プラット氏は、野鳥を含め野生動物の絵を描くアーチストとしても有名ですが、ハワイ固有のハニークリーパー(ミツスイ)を研究する鳥類学の第一人者です。


たとえば、彼のグワッシュ画法(gouache)や水彩画法(watercolor)で描いたハワイの鳥の絵は、全てが詳しく正確に描かれています。羽一本一本もそうですが、絵の中で鳥がとまっている植物も、必ずその鳥が好む植物が描かれています。


今年3月に彼のセミナーに参加しました。彼の研究結果や、ハワイの自然保護に対するアドバイスや、絵に関する情熱のことなど、とてもタメになるお話でした。彼の研究にも、彼の絵にも、私は大きな尊敬心を抱いています。

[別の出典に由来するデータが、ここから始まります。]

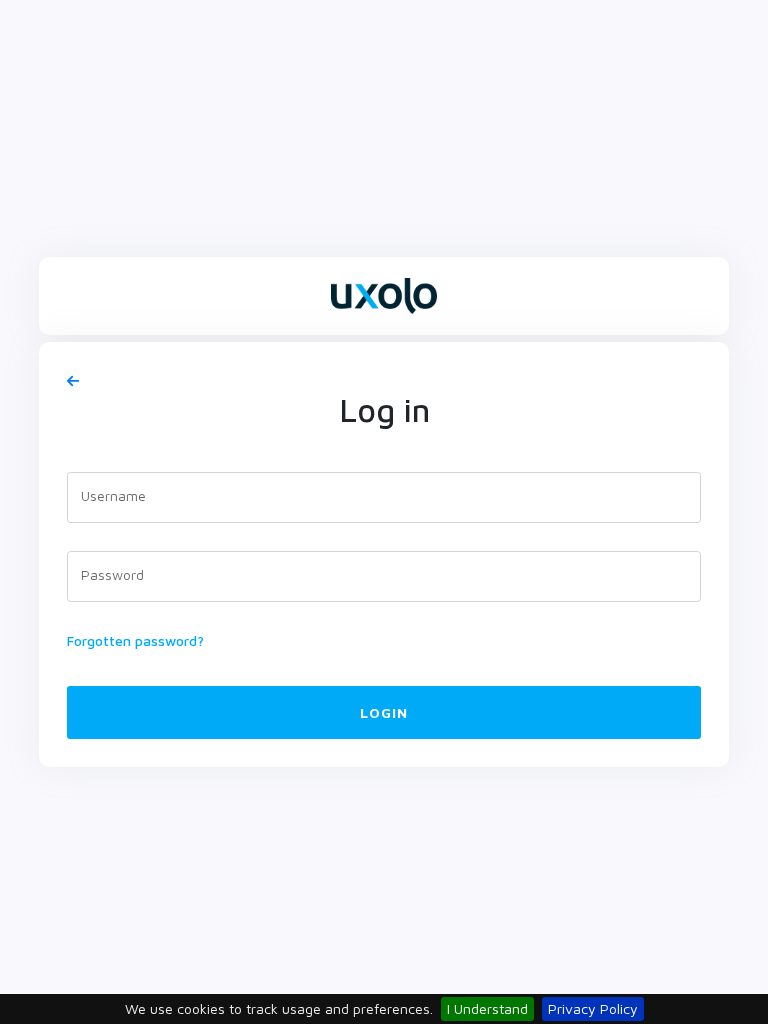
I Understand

プラット氏のA Pocket Guide to Hawaii's Trees and Shrubs というハワイの植物に関する本を以前このブログで紹介させていただきましたが、以下の本は、ハワイの鳥を含む太平洋の島々に生息する鳥たちに関する参考書です。この本はプラット氏、フィリップ・ブルーナー氏、デルウィン・ベレット氏の三人が著者ですが、カラーイラストは全てプラット氏のものです。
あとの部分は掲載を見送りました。